アパートの前で立ち止まり、名残惜しさを胸に大月さんと向かい合う。


「今日はありがとう、楽しかったし、本当に嬉しかった」


後に続けたい言葉があったけど、飲み込んで頭を下げた。


「僕も嬉しいよ、ありがとう」


優しい言葉をくれる大月さんと目が合ったら、急に胸が苦しくなる。


もしかしたら、これが最後になってしまうんじゃないか。恐怖に似た気持ちが込み上げる。

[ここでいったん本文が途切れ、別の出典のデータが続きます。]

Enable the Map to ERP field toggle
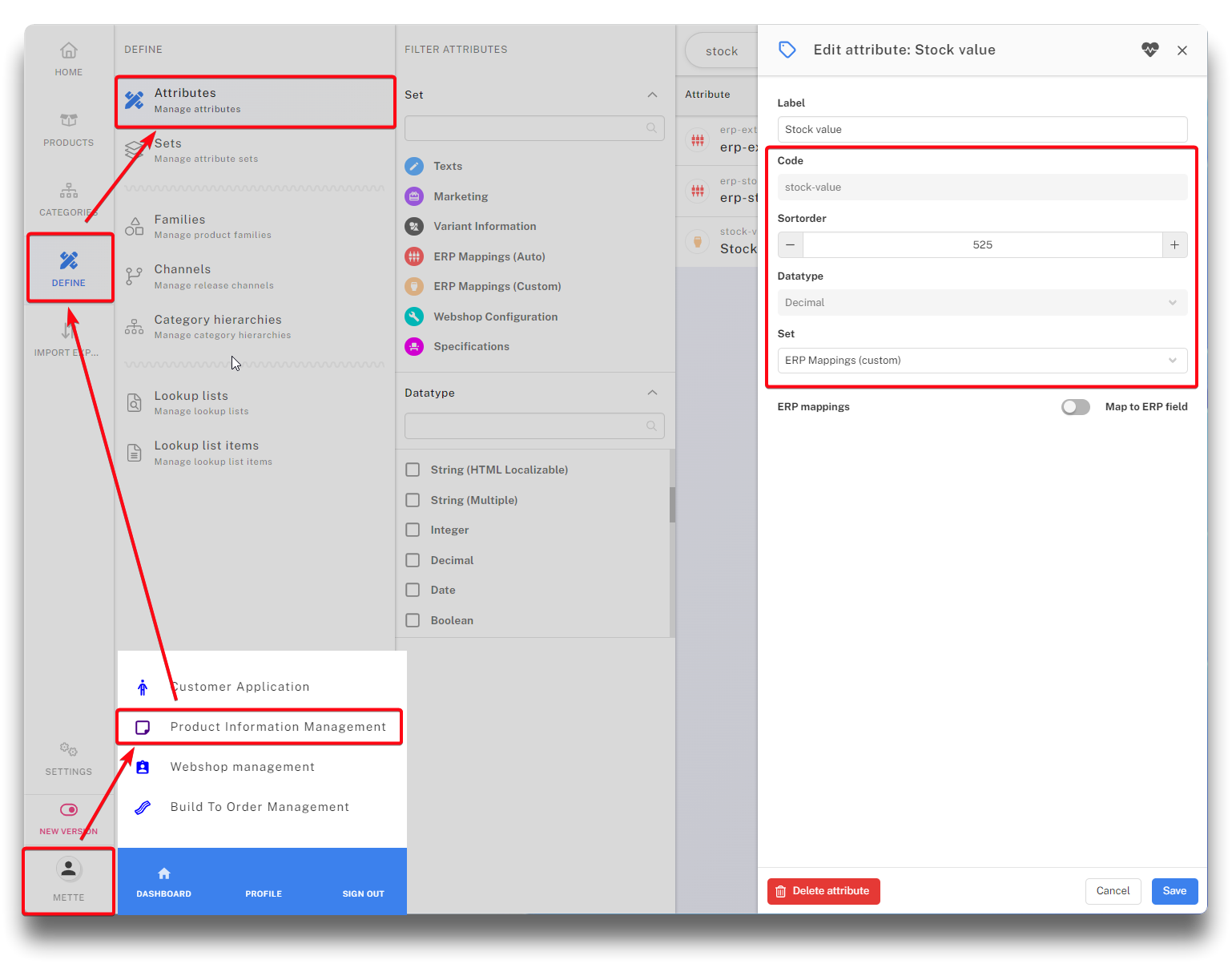 (x=1075, y=407)
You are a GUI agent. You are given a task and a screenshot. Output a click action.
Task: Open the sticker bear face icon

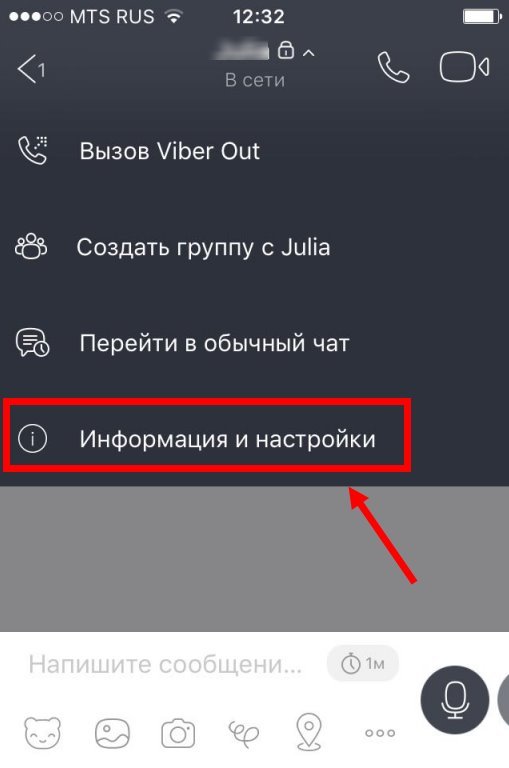click(43, 733)
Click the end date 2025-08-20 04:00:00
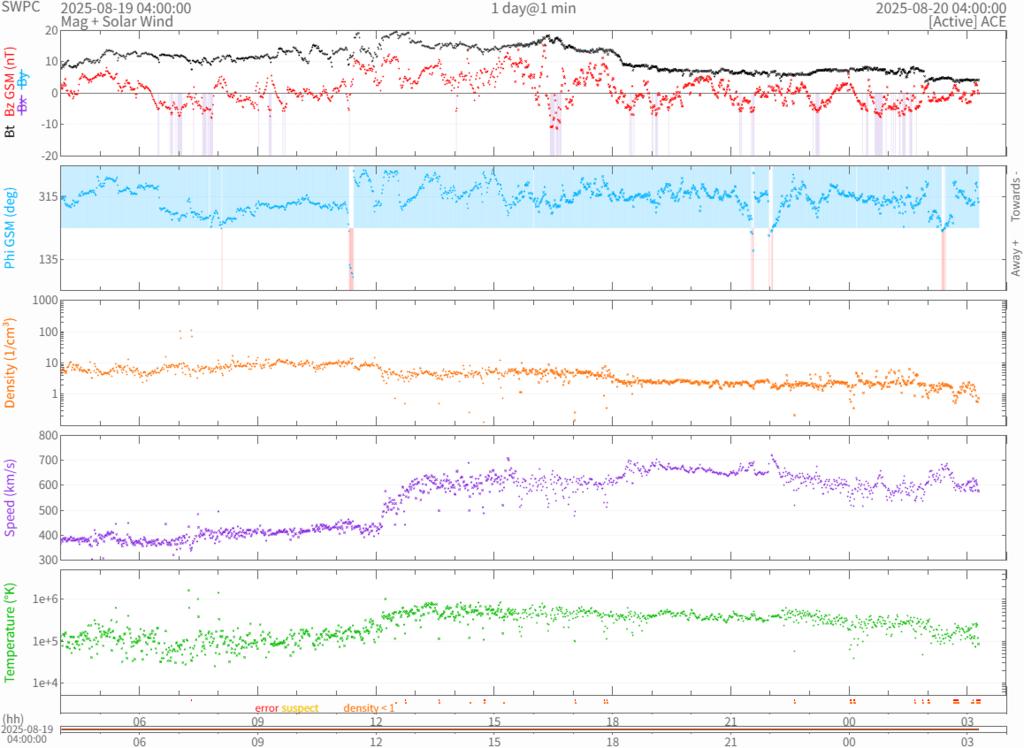 click(x=940, y=8)
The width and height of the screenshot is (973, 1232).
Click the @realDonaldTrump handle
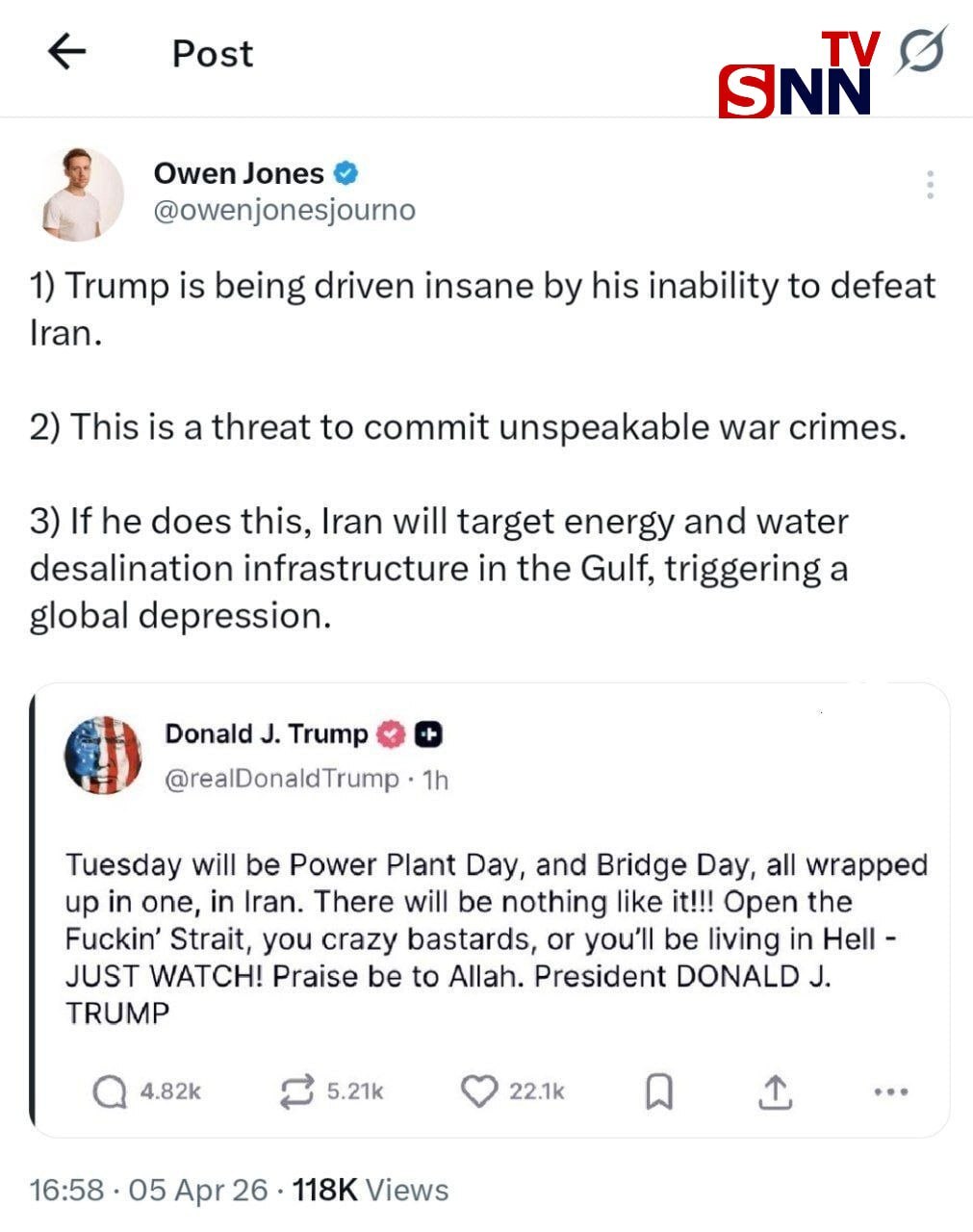(x=282, y=778)
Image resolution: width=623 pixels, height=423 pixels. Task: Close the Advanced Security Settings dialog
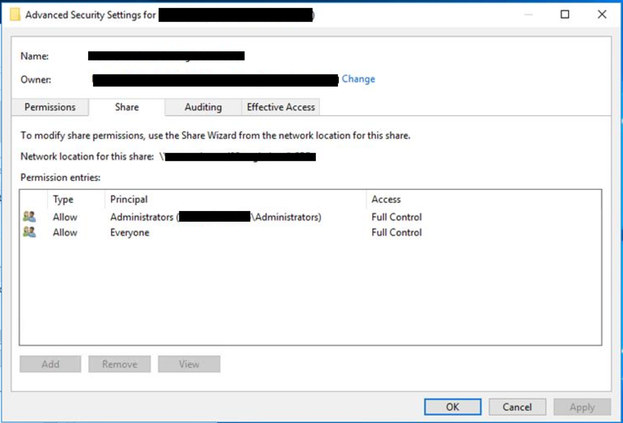tap(601, 15)

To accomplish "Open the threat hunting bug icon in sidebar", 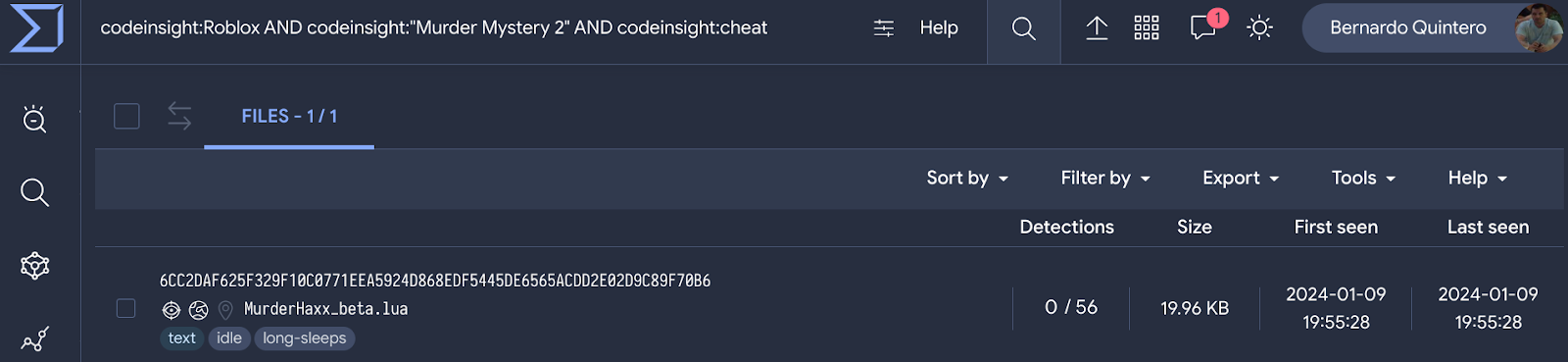I will point(35,119).
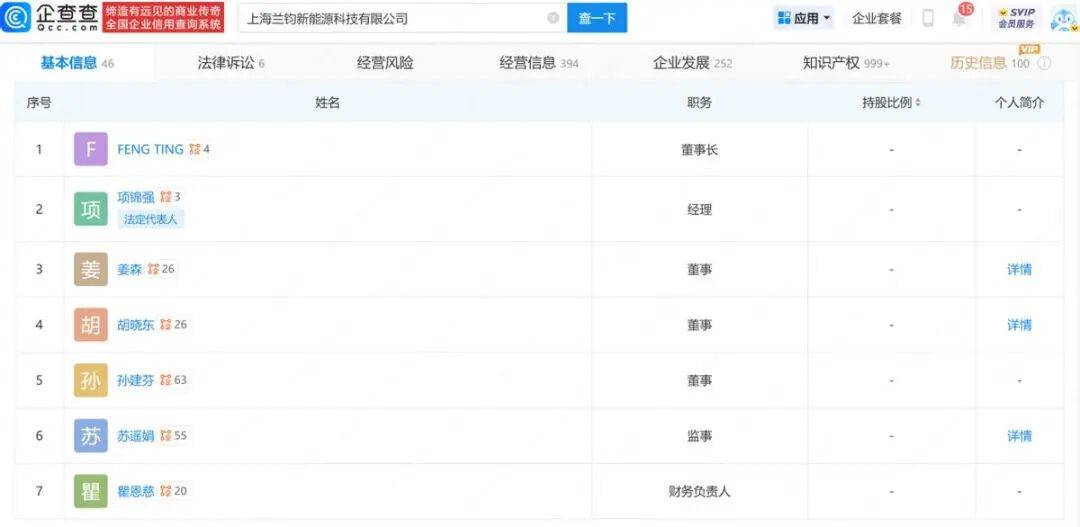The height and width of the screenshot is (527, 1080).
Task: Open the mobile app phone icon
Action: (x=927, y=18)
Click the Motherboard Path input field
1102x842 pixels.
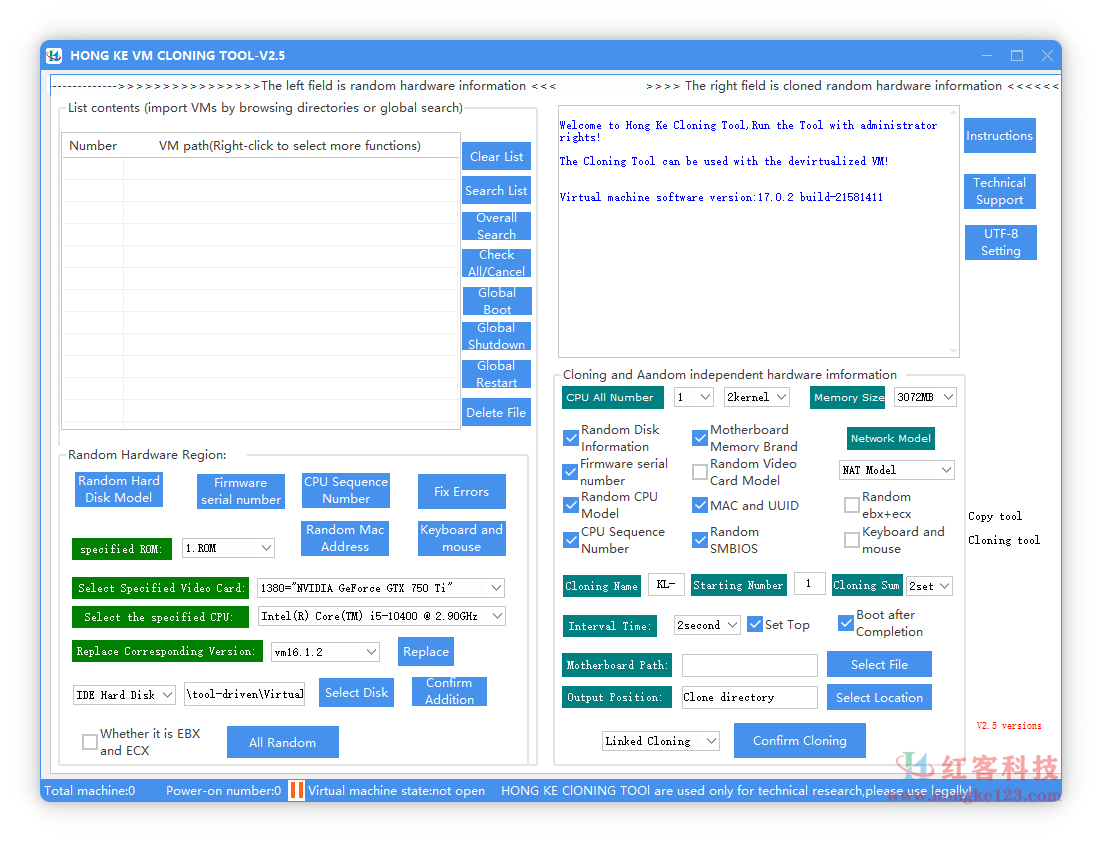pos(749,665)
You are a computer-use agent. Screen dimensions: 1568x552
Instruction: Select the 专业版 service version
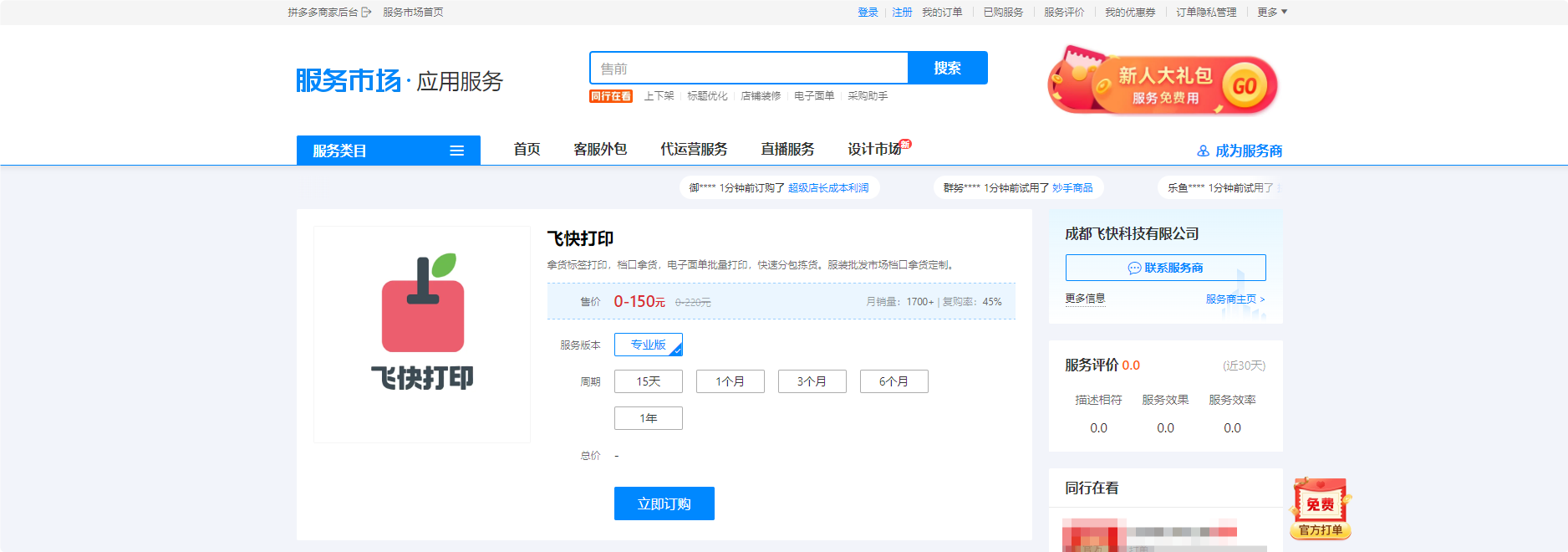coord(648,345)
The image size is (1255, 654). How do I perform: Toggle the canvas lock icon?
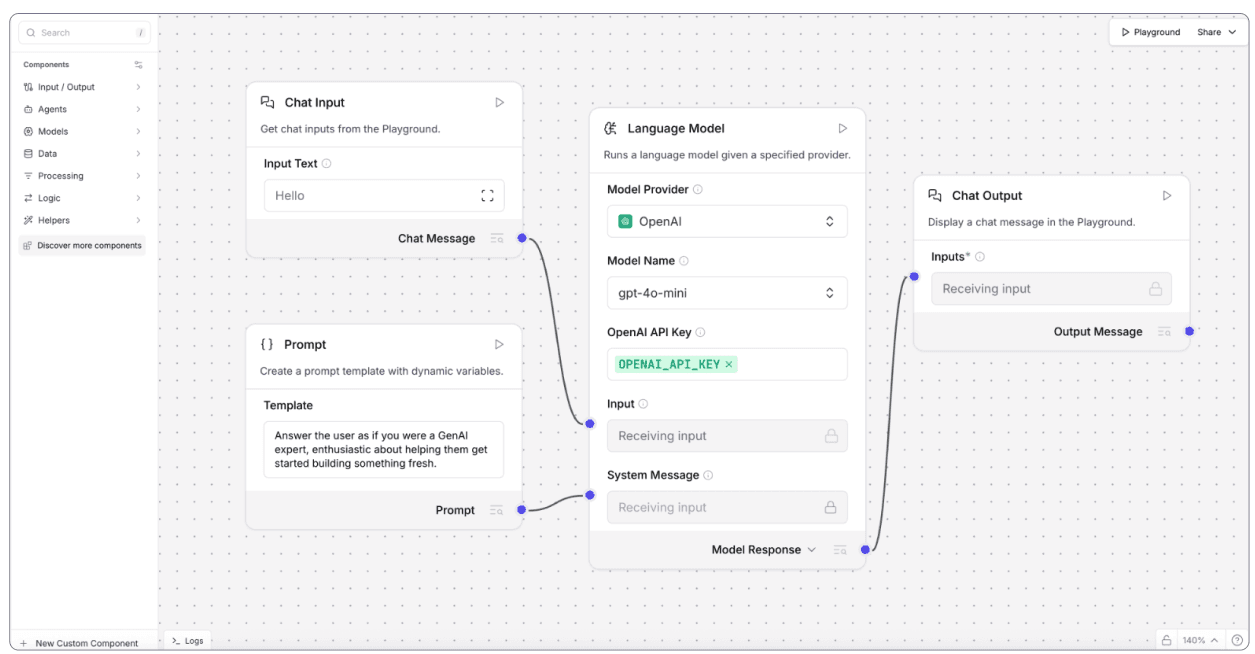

傘を貰ったし、誕生日だと食事にも連れて行ってくれた。梅雨が明けてしまったら、雨が降らなくなったら、もう会えなくなるかもしれない。


とん、と背中を押されたような気がした。


「大月さん、あのね……もし迷惑じゃなかったら、また会える? 大月さんの暇な時でいいから」


やっと言えた。
精一杯の勇気を振り絞って。
声だけじゃなく、指先も震えてる。


「もちろんだよ、僕はもう付き合ってると思ってたのに」


大月さんはふわりと微笑んで、私の手を取った。きゅうっと胸が締め付けられて、頬が熱くなる。


「ひとつお願いがあるんだけど、聞いてもらえる?」


恥じらいながら、大月さんが手を握り締めた。


まさか……
このシチュエーションは?


込み上げる予感に、くらくらしてきた。